Jun 22, 2026

Real-Time Speech for Conversational AI

Today’s digest spotlights low-latency speech generation, prosody-aware voice conversion, and robust spoken-language agents. The common thread: speech systems that sound better, respond faster, and work more reliably in live conversation.

Model Overview of S5-TTS showing the streaming architecture and limited lookahead mechanism. From S5-TTS.

TTS, Prosody & Voice Conversion

S5-TTS

Streaming T5-based Text-to-Speech Synthesis with Limited Lookahead

S5-TTS enables streaming, low-latency text-to-speech synthesis by generating speech word-by-word with limited lookahead. It preserves quality and speaker similarity using monotonic alignment and lookahead-causal masks, making it ideal for real-time conversational AI systems.

ProsoCodec

ProsoCodec: Prosody-Oriented Speech Codec for Voice Conversion

ProsoCodec is a prosody-oriented speech codec designed for voice conversion. By conditioning on text and speaker embeddings, it isolates and preserves residual prosody, improving prosody preservation and reducing source timbre leakage during voice conversion.

+-------+

■ Task objective ■
Write the next part of the digest on real-time speech for conversational AI, beginning after its entry on ProsoCodec. The material that follows comes from a separate source.

+-------+

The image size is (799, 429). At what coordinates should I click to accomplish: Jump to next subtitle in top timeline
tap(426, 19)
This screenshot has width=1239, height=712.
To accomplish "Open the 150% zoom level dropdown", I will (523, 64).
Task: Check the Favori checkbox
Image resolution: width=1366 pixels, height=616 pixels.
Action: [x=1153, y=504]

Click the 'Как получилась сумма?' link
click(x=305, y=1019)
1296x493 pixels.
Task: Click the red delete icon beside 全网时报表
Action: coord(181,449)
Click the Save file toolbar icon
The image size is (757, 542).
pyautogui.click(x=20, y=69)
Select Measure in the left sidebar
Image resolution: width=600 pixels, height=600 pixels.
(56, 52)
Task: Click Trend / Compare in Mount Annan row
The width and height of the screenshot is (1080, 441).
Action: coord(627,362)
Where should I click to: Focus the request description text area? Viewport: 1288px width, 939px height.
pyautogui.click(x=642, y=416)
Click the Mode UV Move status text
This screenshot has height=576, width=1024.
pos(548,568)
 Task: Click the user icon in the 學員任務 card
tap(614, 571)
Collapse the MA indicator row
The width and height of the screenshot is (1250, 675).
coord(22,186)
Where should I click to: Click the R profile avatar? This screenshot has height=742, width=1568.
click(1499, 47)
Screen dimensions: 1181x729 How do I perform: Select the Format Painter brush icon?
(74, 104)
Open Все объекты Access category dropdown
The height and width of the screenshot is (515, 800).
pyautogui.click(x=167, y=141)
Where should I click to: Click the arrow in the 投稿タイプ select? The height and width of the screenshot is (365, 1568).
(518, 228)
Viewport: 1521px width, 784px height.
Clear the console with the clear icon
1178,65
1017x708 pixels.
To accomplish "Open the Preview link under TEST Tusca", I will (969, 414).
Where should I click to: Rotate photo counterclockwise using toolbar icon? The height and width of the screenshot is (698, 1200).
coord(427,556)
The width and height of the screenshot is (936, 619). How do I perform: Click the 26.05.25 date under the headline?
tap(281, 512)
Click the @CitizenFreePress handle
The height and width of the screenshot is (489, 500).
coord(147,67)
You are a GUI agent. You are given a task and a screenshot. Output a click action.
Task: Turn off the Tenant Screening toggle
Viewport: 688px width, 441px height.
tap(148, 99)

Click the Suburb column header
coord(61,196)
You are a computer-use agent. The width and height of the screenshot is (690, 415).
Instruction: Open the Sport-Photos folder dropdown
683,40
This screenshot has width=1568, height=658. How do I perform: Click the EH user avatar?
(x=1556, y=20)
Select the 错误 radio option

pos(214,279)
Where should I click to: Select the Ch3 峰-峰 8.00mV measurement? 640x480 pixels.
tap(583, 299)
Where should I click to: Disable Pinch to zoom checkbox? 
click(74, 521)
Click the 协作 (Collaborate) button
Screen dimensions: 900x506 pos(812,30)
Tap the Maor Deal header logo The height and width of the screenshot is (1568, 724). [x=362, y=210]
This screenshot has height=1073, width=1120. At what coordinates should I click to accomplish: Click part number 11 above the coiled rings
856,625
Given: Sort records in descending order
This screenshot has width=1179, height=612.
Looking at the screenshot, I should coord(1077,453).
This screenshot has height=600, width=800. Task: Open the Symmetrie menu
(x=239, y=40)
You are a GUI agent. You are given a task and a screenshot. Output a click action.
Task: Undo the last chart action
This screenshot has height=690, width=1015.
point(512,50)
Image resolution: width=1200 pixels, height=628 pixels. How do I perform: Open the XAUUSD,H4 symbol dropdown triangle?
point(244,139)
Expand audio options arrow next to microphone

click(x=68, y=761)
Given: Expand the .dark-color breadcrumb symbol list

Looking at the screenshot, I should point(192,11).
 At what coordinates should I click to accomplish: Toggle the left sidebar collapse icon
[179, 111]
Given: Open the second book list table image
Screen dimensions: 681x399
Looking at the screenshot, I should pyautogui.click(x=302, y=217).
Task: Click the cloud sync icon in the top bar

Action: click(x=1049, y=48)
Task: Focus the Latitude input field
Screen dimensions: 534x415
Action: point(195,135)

+-------+

■ Answer space ■
SpeechLLMs & Voice Agents

CORTIS

CORTIS: Text-Only Adaptation of Spoken Language Models for Task-Oriented Voice Agents

CORTIS adapts spoken language models for task-oriented voice agents using text-only supervision, enabling direct speech-to-structured-output generation without paired speech-target data. It is more robust than ASR-LLM cascades under noise, especially in preserving high-level semantic understanding.

Streaming ASR Architectures

Online Predictive Coding for Dual-Mode Speech

Online Predictive Coding for Dual-Mode Self-Supervised Speech Model

This paper introduces Online Predictive Coding (OPC) to improve dual-mode self-supervised speech models that handle streaming and offline modes using shared parameters. OPC regularizes online registers to predict future frames, reducing performance gaps and stabilizing training for low-latency speech recognition.